Records for this task:
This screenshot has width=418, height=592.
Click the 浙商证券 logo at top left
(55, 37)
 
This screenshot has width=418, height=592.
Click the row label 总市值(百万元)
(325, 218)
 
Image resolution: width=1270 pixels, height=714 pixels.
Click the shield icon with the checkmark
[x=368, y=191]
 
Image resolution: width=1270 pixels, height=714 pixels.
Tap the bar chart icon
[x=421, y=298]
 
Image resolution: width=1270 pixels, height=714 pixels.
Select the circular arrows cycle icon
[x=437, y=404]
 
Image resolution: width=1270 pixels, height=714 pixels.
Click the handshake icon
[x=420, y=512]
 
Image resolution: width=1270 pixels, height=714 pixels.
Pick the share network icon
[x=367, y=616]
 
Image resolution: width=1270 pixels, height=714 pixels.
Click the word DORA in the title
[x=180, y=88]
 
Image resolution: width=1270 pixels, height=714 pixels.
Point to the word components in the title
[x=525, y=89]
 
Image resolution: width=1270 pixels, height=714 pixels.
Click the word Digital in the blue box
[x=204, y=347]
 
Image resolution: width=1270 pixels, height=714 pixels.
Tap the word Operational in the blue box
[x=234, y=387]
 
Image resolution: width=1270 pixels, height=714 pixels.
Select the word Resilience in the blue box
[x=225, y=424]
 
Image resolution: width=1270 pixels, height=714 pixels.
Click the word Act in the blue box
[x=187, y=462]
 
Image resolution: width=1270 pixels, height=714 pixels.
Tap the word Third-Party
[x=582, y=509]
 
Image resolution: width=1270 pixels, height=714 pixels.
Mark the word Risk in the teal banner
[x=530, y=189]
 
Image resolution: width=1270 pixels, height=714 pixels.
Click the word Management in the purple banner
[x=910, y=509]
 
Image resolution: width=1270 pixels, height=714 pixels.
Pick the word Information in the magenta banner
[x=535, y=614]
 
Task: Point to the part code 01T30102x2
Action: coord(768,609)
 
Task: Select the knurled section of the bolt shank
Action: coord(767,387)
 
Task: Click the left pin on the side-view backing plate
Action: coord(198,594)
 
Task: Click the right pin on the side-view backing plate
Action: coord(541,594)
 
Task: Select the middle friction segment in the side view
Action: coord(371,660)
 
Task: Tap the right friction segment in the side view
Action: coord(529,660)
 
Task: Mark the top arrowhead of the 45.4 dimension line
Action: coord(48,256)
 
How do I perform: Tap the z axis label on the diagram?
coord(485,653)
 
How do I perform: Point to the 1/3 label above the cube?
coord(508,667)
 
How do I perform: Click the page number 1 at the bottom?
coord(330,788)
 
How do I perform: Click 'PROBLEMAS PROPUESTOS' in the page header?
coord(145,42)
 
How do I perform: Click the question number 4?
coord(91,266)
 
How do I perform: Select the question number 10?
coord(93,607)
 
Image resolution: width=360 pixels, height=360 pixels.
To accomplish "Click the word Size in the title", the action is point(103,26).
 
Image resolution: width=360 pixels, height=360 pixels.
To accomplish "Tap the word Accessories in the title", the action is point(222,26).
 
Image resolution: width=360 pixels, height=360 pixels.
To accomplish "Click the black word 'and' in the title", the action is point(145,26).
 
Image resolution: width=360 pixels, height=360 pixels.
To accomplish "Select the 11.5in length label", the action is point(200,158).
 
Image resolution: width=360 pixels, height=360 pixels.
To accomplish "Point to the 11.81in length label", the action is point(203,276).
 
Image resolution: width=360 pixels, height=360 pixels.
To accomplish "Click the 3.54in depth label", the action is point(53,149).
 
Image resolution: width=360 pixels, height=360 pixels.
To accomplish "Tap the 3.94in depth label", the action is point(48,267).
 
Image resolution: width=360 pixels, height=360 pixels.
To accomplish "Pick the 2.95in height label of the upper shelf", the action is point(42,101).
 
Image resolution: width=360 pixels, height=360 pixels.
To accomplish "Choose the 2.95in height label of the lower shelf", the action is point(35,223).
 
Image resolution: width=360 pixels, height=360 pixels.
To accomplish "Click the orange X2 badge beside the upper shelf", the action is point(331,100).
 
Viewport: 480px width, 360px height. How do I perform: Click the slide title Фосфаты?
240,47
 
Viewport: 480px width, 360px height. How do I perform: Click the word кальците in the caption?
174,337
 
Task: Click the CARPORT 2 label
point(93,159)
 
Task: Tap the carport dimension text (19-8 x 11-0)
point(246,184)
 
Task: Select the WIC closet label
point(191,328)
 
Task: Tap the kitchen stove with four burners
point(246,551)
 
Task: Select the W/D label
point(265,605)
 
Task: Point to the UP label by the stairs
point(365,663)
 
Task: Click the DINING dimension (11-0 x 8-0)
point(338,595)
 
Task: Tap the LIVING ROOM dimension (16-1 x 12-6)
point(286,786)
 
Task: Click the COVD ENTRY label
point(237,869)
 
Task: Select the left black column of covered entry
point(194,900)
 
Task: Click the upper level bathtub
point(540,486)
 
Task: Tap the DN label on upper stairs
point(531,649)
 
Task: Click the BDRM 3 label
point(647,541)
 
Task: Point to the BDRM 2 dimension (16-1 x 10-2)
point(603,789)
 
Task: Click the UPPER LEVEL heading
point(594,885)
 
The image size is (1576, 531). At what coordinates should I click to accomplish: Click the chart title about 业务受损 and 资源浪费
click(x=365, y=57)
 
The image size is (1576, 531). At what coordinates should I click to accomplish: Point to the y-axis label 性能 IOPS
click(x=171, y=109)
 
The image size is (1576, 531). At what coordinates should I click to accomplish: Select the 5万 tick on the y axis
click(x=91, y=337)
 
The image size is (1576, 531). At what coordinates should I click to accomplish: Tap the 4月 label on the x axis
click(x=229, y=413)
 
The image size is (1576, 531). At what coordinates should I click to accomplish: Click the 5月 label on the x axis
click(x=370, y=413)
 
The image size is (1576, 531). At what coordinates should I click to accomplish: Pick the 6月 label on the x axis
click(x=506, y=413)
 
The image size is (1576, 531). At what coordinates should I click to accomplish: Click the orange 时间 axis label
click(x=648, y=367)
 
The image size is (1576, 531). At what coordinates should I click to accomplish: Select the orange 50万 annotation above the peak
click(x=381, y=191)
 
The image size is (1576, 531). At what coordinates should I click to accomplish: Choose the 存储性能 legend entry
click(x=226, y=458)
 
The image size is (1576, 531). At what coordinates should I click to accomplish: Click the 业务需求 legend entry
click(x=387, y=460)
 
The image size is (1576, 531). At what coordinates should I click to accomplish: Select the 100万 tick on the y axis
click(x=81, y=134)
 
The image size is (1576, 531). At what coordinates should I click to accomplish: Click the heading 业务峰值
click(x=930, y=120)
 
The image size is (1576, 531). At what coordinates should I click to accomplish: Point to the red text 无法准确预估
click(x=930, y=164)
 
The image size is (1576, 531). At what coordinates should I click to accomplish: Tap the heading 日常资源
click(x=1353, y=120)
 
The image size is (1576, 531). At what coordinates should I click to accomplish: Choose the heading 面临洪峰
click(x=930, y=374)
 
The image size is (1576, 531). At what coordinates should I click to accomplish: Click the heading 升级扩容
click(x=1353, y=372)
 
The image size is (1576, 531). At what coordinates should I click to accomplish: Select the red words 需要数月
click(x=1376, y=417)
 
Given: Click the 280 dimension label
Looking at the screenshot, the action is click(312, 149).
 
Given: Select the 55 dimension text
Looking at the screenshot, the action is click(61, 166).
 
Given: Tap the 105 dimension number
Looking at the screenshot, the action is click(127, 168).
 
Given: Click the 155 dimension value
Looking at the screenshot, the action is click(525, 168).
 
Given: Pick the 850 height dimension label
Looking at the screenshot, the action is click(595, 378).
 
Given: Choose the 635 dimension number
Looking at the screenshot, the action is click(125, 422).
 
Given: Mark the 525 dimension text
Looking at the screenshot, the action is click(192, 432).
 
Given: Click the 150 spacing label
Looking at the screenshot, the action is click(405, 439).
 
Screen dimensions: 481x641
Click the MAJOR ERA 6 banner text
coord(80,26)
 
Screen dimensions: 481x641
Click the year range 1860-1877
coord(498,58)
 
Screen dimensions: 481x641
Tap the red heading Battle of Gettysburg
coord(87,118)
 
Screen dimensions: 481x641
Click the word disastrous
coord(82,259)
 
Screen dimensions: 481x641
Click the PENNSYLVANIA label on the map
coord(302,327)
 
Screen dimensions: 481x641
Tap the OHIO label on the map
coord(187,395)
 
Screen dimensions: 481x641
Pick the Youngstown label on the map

Exercise: Please print the records above unchanged, starting with the line that contains "above the peak" and going on through the line that contains "click(x=226, y=458)".

Response below:
The image size is (1576, 531). At what coordinates should I click to accomplish: Select the orange 50万 annotation above the peak
click(x=381, y=191)
 
The image size is (1576, 531). At what coordinates should I click to accomplish: Choose the 存储性能 legend entry
click(x=226, y=458)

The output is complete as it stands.